You should not walk on raised beds; you compact the soil, which is a big no-no.
Compounding this, my boss, who is a beautiful landscape designer but not a food producer, had us plant things...well, sub-optimally. At the time she was really stressed, and when she gets stressed she gets dictatorial, so we shut our mouths and planted way too many plants in each bed.
Also, the garden needs regular and frequent tending, which is not happening, since we are fine gardeners, not vegetable gardeners, and our schedule is set accordingly.
The client uses the vegetables in her restaurant.
We have had a brutal drought and temperatures in the 90s, so watering has been an issue with watering bans, but that has at least been done enough to keep the plants going.
Today I stood with my usual colleague, Amy, looking at a dense forest of tomato plants.
"This is a mess," she said.
"Oh yeah."
"There are way too many plants here."
"And way too close together. Boss Lady admits now she planted too many."
"What are we supposed to do?"
"Fix it. And harvest what's ready."
"Did the client's chef say he wanted more stuff?"
"He has no choice, Look at this stuff. If we don't pick it today we'll lose it."
"I know; he was just such a jerk the last time I brought stuff."
"I'll handle him. Let's go."
We picked three big buckets of tomatoes, and had our other guy, a young pup, cut celery and put it into a cooler with some water. Amy explained end-blossom rot to him, and why you need to remove rotten vegetables and cut leaves from the bed. Another colleague, a very nice middle-aged biker whom I suspect did way too much pot in the day, waters the garden, but just leaves rotten vegetables on the plants. He may be a bit lazy. Or clueless. (Last time, he and I cut lots of cabbage, and he was set to just dump them, loose, into the back of his pickup truck, to roll around in the bed on the way to the restaurant.

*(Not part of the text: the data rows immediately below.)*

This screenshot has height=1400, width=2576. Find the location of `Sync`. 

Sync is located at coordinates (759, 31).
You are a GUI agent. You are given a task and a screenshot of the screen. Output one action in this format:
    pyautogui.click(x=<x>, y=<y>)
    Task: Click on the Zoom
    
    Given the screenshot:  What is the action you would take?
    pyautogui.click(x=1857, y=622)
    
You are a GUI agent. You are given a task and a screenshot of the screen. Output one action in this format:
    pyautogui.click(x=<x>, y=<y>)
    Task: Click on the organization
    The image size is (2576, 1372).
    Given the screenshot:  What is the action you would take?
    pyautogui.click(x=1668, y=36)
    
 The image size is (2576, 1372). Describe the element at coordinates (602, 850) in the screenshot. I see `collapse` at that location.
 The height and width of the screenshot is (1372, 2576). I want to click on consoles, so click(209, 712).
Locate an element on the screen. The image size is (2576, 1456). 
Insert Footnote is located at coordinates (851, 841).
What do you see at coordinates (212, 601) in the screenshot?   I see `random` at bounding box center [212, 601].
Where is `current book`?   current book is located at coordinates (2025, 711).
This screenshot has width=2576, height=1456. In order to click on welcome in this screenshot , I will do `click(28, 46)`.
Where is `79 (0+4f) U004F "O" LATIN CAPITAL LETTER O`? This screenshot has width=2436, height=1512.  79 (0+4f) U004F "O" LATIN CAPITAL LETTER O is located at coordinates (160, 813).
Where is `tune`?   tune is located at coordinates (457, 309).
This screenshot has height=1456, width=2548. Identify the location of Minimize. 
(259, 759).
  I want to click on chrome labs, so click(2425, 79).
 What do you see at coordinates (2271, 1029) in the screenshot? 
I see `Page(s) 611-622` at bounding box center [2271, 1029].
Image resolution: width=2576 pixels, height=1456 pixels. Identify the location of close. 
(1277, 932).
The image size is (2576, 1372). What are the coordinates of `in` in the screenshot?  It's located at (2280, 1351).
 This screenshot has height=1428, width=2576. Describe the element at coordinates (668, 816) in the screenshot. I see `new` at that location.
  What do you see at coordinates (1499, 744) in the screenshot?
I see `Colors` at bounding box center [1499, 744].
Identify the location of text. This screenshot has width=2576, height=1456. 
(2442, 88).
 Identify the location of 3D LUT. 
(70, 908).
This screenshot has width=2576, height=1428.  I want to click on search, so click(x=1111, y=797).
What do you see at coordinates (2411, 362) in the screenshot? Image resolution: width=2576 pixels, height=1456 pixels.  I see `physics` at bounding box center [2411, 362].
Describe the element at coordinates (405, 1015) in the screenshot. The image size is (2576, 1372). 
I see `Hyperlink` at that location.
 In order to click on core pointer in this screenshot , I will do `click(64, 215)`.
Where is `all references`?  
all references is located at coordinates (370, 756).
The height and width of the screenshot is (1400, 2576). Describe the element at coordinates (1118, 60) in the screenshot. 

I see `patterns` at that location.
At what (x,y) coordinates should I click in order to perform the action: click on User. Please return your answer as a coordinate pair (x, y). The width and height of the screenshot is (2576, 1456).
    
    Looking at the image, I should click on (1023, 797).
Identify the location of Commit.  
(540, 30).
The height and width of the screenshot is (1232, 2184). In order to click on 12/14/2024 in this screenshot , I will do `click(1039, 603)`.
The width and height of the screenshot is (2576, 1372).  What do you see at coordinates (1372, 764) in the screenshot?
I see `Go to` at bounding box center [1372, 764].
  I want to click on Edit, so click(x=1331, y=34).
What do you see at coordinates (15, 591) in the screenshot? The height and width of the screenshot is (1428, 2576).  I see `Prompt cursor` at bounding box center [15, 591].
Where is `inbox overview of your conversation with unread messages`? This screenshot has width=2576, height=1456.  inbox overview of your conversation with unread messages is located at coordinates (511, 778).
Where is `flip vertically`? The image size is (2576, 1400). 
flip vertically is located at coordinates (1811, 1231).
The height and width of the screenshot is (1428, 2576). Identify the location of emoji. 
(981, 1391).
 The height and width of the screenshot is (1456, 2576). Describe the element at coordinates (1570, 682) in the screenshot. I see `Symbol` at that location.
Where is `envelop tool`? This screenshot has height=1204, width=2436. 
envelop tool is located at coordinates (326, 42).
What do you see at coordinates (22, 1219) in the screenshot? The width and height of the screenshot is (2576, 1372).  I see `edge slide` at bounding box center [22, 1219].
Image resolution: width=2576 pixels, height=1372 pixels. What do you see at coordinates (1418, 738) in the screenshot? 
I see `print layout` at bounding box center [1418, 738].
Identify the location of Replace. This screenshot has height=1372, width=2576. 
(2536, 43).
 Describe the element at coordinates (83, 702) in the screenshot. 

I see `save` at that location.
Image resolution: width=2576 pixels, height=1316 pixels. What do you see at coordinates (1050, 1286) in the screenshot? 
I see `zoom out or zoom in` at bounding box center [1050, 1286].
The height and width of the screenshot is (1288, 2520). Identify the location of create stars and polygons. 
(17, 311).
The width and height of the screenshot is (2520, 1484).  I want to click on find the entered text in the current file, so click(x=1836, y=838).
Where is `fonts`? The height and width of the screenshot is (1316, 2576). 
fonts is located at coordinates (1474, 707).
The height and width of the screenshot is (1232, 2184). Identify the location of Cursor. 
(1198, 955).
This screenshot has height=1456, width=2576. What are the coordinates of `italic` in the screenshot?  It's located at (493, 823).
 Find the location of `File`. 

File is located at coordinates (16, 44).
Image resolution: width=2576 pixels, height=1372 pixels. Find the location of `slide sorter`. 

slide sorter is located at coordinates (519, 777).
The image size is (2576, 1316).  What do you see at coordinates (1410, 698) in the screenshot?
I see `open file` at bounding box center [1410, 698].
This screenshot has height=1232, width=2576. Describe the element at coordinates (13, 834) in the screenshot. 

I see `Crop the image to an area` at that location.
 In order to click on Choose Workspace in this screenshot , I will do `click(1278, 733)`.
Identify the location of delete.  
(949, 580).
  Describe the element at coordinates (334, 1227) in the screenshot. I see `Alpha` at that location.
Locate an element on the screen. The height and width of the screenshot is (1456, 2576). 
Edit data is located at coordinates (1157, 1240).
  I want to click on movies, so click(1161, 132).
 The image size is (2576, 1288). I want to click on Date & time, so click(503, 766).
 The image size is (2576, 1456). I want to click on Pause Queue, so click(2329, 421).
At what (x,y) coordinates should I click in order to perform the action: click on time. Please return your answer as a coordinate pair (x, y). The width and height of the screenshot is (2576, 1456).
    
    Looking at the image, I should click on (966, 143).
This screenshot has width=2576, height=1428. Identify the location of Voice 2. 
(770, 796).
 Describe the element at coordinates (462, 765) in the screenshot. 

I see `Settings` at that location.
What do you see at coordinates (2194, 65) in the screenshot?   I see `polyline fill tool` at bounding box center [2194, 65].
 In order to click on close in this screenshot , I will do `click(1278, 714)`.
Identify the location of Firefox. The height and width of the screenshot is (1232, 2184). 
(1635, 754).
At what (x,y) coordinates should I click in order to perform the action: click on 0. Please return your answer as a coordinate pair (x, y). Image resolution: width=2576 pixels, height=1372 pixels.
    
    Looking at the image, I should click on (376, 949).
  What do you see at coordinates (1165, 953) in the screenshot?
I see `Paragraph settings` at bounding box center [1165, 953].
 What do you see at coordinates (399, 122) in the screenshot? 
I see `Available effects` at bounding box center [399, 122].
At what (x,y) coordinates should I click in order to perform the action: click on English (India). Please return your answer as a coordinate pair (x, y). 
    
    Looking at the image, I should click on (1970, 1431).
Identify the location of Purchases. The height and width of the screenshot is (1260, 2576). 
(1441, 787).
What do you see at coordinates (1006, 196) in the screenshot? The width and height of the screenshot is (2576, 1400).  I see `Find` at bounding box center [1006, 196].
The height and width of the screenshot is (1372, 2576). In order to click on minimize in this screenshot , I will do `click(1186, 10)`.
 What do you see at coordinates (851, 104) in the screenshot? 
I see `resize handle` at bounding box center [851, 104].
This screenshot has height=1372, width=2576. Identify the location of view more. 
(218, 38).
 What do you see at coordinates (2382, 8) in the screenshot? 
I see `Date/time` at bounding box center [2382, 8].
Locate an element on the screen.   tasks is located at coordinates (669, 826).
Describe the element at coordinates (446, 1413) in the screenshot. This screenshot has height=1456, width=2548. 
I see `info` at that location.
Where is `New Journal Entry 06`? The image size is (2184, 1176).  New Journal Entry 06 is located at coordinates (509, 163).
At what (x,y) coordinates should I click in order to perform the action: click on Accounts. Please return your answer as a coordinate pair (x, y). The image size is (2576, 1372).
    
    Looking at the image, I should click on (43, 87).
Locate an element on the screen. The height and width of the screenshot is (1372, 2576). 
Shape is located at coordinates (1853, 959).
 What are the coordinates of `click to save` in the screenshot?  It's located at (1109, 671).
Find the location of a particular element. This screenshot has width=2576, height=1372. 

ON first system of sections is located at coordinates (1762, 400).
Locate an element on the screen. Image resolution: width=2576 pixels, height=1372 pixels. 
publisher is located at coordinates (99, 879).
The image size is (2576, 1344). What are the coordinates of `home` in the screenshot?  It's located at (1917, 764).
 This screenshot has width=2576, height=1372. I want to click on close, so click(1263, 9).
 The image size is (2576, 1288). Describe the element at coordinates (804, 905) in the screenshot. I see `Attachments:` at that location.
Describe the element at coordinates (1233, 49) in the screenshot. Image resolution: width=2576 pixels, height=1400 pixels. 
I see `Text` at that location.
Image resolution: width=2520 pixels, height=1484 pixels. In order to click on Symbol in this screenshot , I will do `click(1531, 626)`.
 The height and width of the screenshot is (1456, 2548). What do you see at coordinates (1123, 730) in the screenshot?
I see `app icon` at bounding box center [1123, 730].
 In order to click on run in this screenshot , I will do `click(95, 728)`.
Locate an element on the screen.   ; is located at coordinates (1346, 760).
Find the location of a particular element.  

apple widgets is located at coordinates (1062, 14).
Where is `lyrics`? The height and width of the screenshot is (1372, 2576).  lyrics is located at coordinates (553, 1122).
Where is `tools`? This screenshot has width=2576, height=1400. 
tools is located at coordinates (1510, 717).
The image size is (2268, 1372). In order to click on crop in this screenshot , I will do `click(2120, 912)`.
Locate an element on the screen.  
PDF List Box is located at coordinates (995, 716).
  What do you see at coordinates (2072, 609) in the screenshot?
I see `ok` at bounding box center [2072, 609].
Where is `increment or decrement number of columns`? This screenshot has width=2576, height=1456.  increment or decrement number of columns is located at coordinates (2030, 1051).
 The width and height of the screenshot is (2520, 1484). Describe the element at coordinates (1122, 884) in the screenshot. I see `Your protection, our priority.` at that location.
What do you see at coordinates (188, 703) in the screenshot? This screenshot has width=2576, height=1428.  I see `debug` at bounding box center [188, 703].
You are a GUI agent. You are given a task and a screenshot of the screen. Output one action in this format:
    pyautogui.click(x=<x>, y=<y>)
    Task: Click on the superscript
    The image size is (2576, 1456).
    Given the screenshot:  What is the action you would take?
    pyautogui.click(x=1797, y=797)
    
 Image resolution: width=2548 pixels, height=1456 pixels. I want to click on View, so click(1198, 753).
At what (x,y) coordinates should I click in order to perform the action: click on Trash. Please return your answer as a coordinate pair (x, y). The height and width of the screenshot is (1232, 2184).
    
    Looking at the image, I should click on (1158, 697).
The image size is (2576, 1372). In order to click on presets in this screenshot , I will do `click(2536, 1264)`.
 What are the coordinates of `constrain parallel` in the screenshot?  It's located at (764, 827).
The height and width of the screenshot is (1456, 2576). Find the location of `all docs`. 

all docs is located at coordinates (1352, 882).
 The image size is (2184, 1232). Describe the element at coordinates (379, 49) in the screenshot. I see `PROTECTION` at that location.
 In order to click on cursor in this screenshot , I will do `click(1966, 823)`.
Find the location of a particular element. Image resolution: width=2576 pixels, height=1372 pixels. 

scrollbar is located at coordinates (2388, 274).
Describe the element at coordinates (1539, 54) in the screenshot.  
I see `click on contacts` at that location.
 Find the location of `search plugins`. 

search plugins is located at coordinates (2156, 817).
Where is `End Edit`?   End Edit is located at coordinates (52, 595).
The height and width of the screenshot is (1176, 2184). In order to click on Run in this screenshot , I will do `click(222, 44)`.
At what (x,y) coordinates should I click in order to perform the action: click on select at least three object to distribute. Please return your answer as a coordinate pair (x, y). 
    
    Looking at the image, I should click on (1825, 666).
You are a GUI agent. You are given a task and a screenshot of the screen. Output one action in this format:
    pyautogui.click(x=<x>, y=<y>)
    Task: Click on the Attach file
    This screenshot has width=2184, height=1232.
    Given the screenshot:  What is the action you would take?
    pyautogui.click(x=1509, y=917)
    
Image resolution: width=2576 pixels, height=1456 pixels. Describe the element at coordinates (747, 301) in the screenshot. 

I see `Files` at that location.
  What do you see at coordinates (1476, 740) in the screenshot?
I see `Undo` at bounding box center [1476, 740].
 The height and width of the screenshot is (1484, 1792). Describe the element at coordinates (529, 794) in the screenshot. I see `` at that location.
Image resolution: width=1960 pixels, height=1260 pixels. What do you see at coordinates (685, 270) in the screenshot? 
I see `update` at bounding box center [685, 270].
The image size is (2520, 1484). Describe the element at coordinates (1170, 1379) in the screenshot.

I explained bruising and damage, and gave him a bin.)
Amy and I arrived at the restaurant, and carried the heavy cooler in first through the delivery entrance. The chef came over.
I put my hand on the cooler and opened my mouth.
Chef held up his hand.
"I have an event at Big Posh Place, and I have to have it ready by three, so I don't have time."
I waited until he was done, and continued.
"This is celery. It's getting woody but has a good flavor, and I thought you could use it for stock."
"Oh. Ha ha. 'stock.' I see what you did there."
"Yeah. and we'll bring in tomatoes and will leave them there."
On the way back to her truck, Amy said, "when he held up his hand, it was all I could do not to punch him. With his stupid hat."
"Yeah, I just ignore that crap and do what I set out to do. I don't accept his premise that his time is more important, because one, I don't work for him and two, we just spent an hour in 92-degree heat in a sea of plants so dense I thought I was in-country, picking tomatoes after spending an hour in 92-degree heat weeding and deadheading the property. Surprisingly, though, I'm not feeling the heat at all."
We headed for Dunkin' Donuts, which is our routine: after the first job of the day, we get our iced beverages, and Dunkies is everywhere.
We drive separate vehicles, and met in the parking lot.
"Is today 'Assholes Drive For Free' day?" I asked.
"Did you see me? I was all 'Thanks a lot, buddy! Thanks a lot!' to all the cars," Amy said.
"They were cutting me off mid-intersection! What the hell!!"
We looked at each other.
"Maybe I'm feeling the heat more than I realized," I suggested.
"Yeah. I need an iced coffee and a bathroom."
Still: better than any day in an office.